Er brütete ein paar Augenblicke düster vor sich hin. „Ich weiß nichts,“ bemerkte ich etwas verlegen, da er von Verhältnissen sprach, die sich meiner Beurtheilung entzogen.

„Ja so, lieber Freund, Sie können nicht wissen – meine jüngste Tochter ist an den damaligen General Fink von Falkenstein, jetzigen Festungscommandanten verheirathet.“

Unwillkürlich fuhr ich überrascht auf. „Blanche kann höchstens zwanzig Jahre alt sein,“ sagte ich, um meine Verwunderung durch etwas zu entschuldigen.

„Und der General war beinahe sechszig. O sans gêne, Herr Professor – ich habe mir tausend Mal selbst gesagt, was irgend Jemand tadelnd dagegen anführen kann. Damals begrüßte ich die Bewerbung des übrigens höchst achtungswerthen Herrn als eine Erlösung aus zwiefachen Conflicten. Ich möchte in Ihren Augen dasselbe Maß von Achtung wie ehedem genießen, und ich weiß, Sie glauben mir, wenn ich Ihnen versichere: nie hätte ich um den Preis der Selbsterhaltung mein liebes Kind dem ungeliebten Greise hingegeben.

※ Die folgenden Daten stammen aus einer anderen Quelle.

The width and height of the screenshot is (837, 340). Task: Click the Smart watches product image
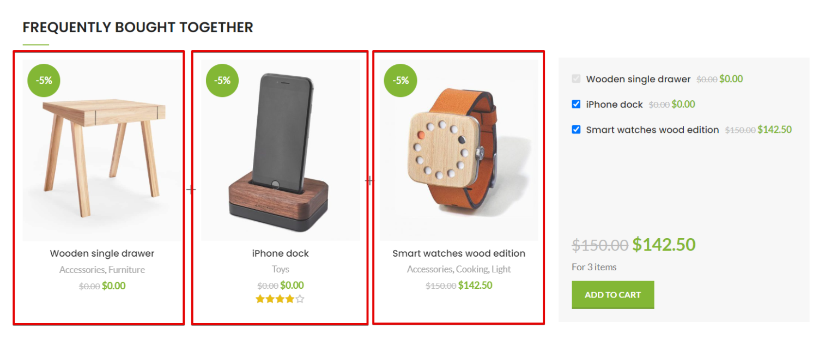click(x=458, y=153)
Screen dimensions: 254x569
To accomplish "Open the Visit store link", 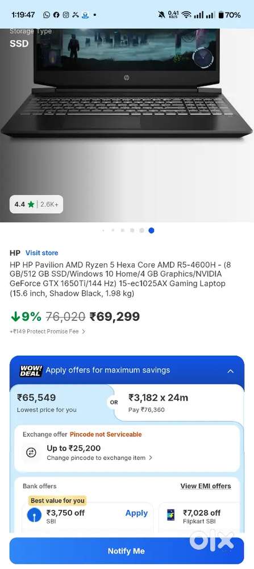I will [x=41, y=253].
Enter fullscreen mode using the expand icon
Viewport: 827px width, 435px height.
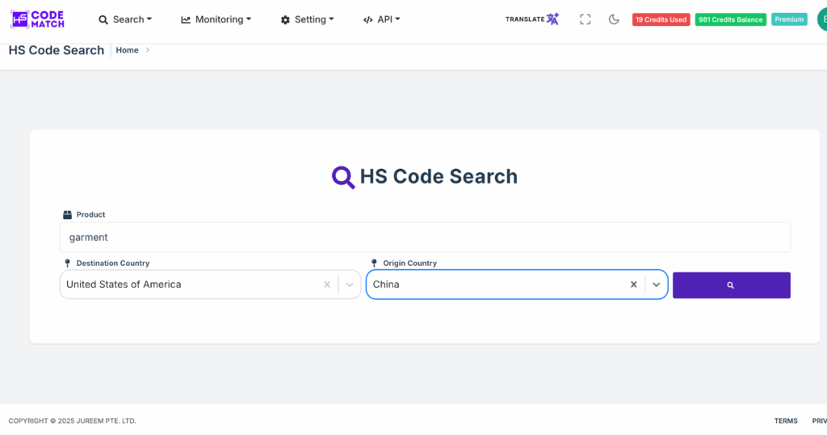coord(586,19)
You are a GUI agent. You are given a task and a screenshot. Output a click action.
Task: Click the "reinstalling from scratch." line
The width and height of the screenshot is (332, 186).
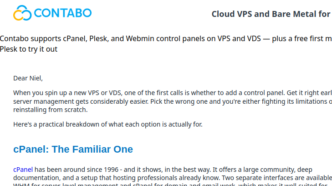(x=50, y=110)
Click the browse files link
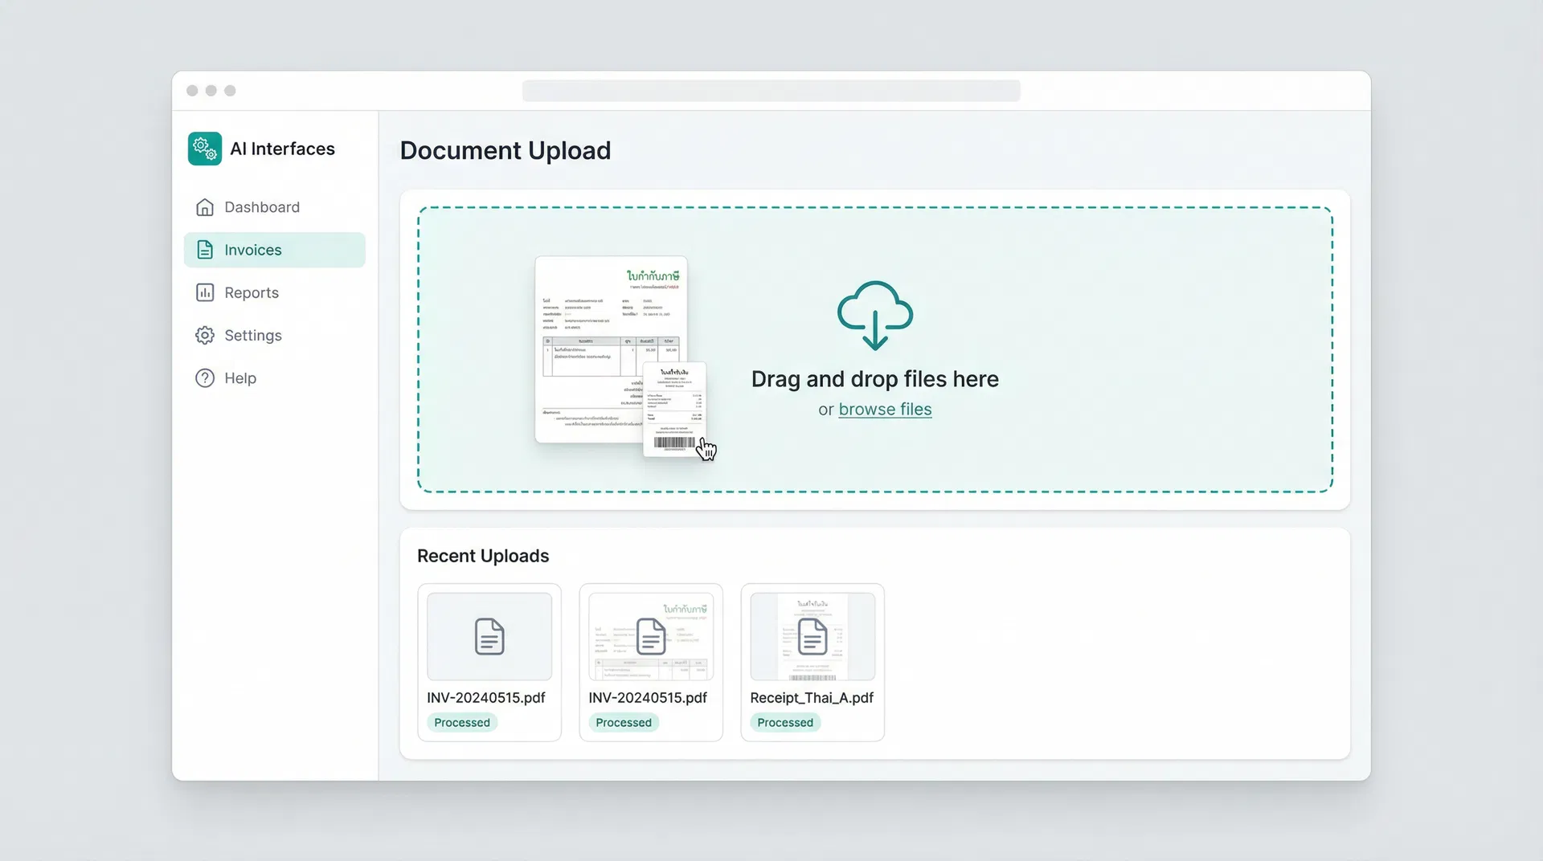 pos(885,410)
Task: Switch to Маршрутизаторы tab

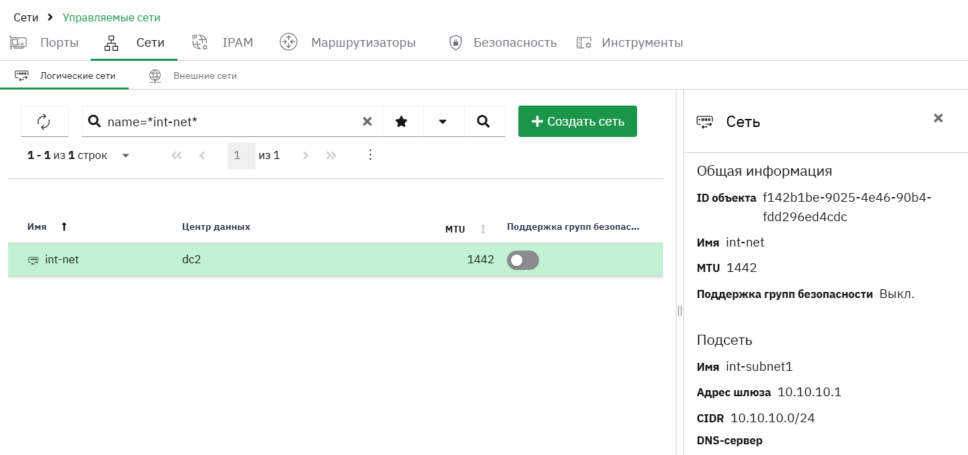Action: pos(348,43)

Mein leichtsinniges Töchterchen aber hatte sich in ein zärtliches Verhältniß mit einem ganz fernen Verwandten, einem Secondelieutenant von Zukits, eingelassen. Daß die Leutchen warten mußten, bis er es zum Hauptmann gebracht, daß er mittellos war, hätte ihn in meinen Augen – wie Sie mich ja kennen, Professor, (obschon ich meinen Kindern eine sorgenlosere Existenz gönnte, als ich sie selber gehabt) – nicht herabgesetzt, aber daß er gewissenlos, verschwenderisch, ohne Grundsätze war, hatte ich mehrfach erfahren, und das stempelte ihn bei mir zu einem unmöglichen Bewerber für meine holde kleine Blanche. Einen Spieler, einen Schuldenmacher, einen Wüstling mochte ich nicht im Zusammenhang mit meinem reinen Kinde wissen, und ich verbot aus diesen Gründen allein jeden Verkehr.

Der Mensch war bildschön und von geistiger Veranlagung, einer jener notorischen Don Juans, denen kein Frauenherz, am allerwenigsten das eines unerfahrenen jungen Mädchens, lange widersteht.

Brauche ich Ihnen meine Freude zu schildern, als eines schönen Tages meine kleine Blanche, bleich, aufgelöst in Thränen, sich mir an die Brust wirft und zitternd hervorstammelt: daß sie dem General von Falkenstein eben ihr Jawort gegeben?!